郭思遠(yuǎn)，閆琦，李佳

首都醫(yī)科大學(xué) 中醫(yī)藥學(xué)院，北京 100069

東北雷公藤TripterygiumregeliiSpragus et Takeda系衛(wèi)矛科Celastraceae雷公藤屬植物，主要含有二萜類、三萜類、生物堿類等成分，具有免疫調(diào)節(jié)[1]、抗炎[2]、抗腫瘤[3]等作用。萜類化合物(如雷公藤紅素等)是東北雷公藤主要生物活性物質(zhì)之一[4]，其分子結(jié)構(gòu)以異戊二烯為基本單位，經(jīng)由甲羥戊酸(mevalonate，MVA)途徑和甲基赤蘚醇4-磷酸(methylerythritol 4-phosphate，MEP)途徑生物合成。研究表明[5]，HMGR和DXR分別是MVA途徑和MEP途徑的關(guān)鍵酶，其基因表達(dá)水平可直接影響植物萜類物質(zhì)的合成。

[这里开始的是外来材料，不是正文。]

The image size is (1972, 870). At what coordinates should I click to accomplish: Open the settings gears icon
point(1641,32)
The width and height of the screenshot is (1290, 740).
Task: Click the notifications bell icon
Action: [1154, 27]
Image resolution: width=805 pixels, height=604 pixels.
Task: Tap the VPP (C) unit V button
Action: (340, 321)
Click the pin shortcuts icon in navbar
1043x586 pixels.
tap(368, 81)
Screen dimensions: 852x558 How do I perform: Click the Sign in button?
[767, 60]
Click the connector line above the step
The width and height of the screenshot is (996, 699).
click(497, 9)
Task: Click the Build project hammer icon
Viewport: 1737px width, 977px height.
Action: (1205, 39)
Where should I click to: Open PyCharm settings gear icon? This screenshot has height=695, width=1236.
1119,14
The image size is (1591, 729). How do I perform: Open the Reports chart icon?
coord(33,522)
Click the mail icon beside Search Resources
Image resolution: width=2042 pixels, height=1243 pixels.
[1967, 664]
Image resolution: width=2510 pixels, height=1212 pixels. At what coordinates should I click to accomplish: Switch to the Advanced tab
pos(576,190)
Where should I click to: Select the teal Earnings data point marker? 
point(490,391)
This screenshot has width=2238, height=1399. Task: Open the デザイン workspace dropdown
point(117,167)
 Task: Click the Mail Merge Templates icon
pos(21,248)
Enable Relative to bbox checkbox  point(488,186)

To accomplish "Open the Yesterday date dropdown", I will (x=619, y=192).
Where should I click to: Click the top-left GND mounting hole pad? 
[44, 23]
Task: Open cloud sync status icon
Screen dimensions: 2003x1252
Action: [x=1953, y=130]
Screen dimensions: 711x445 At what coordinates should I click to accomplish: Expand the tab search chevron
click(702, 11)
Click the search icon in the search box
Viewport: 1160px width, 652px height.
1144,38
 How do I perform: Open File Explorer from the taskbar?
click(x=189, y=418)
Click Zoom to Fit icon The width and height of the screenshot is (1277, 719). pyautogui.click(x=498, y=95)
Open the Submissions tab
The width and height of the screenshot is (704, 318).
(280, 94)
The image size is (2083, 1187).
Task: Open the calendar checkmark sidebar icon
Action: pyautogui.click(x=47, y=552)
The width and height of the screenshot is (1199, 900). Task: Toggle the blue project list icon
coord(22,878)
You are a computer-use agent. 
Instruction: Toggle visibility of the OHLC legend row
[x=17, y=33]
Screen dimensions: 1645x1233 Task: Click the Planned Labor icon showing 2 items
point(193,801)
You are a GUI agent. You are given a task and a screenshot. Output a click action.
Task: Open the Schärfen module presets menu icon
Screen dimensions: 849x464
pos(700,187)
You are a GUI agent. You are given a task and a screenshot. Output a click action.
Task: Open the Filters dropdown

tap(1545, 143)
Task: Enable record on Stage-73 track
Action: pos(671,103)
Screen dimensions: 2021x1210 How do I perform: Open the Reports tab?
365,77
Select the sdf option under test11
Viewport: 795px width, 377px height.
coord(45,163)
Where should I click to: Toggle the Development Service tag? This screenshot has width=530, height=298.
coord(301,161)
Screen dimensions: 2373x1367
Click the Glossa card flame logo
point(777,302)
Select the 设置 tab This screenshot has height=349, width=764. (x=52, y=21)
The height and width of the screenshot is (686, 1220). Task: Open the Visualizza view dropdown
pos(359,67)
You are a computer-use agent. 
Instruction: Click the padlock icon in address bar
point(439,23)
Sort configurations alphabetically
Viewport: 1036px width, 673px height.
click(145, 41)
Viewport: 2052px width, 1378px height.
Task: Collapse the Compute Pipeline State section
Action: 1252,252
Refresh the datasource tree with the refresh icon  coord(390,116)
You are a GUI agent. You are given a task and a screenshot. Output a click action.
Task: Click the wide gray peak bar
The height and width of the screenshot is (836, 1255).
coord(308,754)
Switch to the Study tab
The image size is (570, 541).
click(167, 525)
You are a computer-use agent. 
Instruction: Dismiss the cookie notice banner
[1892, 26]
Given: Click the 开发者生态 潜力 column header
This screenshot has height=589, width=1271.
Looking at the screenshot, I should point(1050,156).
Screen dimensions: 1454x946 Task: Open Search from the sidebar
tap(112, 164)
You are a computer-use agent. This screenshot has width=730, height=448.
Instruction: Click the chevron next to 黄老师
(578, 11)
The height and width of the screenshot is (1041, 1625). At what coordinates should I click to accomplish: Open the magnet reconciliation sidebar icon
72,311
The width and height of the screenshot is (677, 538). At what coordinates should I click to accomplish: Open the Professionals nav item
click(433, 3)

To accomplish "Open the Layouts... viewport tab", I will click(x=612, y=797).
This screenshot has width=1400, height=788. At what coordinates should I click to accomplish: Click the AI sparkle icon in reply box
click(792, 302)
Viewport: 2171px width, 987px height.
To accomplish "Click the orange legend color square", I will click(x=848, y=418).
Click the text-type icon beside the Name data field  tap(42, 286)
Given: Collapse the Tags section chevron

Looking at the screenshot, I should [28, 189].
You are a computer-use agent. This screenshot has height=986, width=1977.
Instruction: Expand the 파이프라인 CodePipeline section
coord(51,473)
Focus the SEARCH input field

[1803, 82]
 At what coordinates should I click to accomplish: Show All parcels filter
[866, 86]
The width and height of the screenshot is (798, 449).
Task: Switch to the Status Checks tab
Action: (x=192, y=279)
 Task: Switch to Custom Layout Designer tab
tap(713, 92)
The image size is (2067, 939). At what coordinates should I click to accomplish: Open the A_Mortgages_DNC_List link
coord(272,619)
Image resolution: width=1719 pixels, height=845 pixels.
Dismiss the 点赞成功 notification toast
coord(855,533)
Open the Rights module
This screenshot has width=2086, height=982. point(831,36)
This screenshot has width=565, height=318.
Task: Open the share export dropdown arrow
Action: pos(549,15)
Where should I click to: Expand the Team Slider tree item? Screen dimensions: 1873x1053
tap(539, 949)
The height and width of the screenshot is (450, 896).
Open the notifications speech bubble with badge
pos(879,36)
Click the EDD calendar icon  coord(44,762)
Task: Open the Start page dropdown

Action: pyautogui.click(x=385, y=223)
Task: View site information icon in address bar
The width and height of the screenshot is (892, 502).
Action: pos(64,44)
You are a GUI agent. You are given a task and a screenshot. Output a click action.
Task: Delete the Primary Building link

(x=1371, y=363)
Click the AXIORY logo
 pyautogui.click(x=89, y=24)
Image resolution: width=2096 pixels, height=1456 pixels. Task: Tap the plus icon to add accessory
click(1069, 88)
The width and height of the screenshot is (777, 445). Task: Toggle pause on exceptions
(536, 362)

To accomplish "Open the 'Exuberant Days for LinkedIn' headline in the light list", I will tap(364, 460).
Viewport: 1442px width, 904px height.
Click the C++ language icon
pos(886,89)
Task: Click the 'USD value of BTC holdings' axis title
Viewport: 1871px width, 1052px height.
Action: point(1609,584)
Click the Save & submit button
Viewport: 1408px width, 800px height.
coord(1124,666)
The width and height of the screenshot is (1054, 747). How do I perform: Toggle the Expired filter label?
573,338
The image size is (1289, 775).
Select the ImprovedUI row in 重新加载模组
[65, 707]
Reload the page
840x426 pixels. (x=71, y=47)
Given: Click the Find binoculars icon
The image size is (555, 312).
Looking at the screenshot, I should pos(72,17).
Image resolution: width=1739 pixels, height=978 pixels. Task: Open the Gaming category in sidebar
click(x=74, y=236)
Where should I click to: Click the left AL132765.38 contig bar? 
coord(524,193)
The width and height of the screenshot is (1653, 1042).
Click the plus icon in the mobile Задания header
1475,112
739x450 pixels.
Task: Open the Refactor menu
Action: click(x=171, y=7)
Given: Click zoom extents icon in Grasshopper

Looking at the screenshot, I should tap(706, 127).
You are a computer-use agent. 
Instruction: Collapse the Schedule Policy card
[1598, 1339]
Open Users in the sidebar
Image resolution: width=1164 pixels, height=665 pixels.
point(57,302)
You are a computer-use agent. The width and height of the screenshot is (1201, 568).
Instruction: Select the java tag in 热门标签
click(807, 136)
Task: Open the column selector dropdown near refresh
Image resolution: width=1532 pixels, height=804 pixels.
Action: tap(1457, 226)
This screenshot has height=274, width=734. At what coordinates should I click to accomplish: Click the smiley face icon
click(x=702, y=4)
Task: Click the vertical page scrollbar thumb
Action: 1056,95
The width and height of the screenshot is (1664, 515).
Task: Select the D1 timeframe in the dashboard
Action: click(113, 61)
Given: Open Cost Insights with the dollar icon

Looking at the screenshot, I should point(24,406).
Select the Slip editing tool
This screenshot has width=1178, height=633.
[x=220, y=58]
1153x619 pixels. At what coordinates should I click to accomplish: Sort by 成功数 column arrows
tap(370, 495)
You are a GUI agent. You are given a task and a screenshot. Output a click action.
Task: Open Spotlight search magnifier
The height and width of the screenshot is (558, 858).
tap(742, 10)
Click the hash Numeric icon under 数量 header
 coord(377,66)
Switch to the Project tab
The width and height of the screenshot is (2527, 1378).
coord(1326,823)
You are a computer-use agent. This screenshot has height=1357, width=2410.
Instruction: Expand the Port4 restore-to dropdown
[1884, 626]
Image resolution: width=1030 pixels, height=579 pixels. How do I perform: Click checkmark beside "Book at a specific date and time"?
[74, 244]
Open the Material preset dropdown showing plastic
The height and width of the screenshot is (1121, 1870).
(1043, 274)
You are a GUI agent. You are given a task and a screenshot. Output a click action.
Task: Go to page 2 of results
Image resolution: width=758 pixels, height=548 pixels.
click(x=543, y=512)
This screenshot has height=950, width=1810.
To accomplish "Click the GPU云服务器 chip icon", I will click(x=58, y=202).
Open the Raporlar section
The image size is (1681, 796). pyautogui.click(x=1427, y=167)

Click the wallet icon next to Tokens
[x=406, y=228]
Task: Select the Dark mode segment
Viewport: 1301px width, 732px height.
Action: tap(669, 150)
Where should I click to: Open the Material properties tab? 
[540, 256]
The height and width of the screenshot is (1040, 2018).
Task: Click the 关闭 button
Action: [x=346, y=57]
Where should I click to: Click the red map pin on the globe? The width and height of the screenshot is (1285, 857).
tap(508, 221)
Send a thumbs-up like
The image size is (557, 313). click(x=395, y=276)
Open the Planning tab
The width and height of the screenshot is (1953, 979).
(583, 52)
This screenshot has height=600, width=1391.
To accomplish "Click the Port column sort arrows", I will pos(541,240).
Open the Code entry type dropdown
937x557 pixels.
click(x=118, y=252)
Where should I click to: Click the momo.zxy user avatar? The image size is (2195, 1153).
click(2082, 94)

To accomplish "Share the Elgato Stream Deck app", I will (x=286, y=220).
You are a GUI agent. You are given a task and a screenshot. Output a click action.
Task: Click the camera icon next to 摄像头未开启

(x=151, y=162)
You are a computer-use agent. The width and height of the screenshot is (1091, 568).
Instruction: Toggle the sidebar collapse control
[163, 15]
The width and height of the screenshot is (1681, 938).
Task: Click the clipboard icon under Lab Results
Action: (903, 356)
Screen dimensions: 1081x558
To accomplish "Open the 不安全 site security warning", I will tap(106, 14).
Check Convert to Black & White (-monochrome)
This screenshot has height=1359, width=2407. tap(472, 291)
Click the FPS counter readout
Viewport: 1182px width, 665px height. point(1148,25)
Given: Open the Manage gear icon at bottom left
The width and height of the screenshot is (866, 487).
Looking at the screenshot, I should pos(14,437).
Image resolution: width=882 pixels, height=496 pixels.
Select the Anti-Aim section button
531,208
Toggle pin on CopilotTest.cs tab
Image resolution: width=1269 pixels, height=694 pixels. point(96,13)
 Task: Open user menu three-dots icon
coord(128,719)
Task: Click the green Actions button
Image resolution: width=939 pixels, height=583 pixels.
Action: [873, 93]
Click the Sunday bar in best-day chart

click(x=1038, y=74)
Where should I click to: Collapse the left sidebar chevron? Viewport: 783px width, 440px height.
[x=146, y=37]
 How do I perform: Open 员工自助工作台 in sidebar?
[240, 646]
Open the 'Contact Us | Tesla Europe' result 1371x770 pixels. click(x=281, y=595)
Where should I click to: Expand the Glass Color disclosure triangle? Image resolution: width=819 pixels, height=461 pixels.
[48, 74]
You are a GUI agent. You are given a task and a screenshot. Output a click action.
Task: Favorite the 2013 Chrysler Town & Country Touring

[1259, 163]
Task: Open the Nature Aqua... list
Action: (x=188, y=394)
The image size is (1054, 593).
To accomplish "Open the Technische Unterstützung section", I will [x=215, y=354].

本研究克隆獲得TrDXR、TrHMGR基因全長(zhǎng)，并對(duì)其所編碼的蛋白進(jìn)行理化性質(zhì)、信號(hào)肽、跨膜結(jié)構(gòu)域、亞細(xì)胞定位、二三級(jí)結(jié)構(gòu)預(yù)測(cè)及同源性和系統(tǒng)進(jìn)化樹(shù)分析，為鑒定TrDXR和TrHMGR基因功能、揭示雷公藤屬植物萜類物質(zhì)分子形成機(jī)制奠定基礎(chǔ)。

1 材料與方法

1.1 材料

東北雷公藤采自吉林通化，經(jīng)首都醫(yī)科大學(xué)李佳教授鑒定為衛(wèi)矛科植物東北雷公藤TripterygiumregeliiSpragus et Takeda。取其根、莖洗凈后至于-80 ℃冰箱保存?zhèn)溆谩?/p>

1.2 方法

1.2.1 RNA提取及反轉(zhuǎn)錄 以CTAB法提取東北雷公藤根和莖混合總RNA，使用1.0%瓊脂糖凝膠電泳進(jìn)行檢測(cè)。參照SMARTer RACE 5′/3′ kit試劑盒(日本TaKaRa公司)說(shuō)明書，將RNA反轉(zhuǎn)錄合成cDNA。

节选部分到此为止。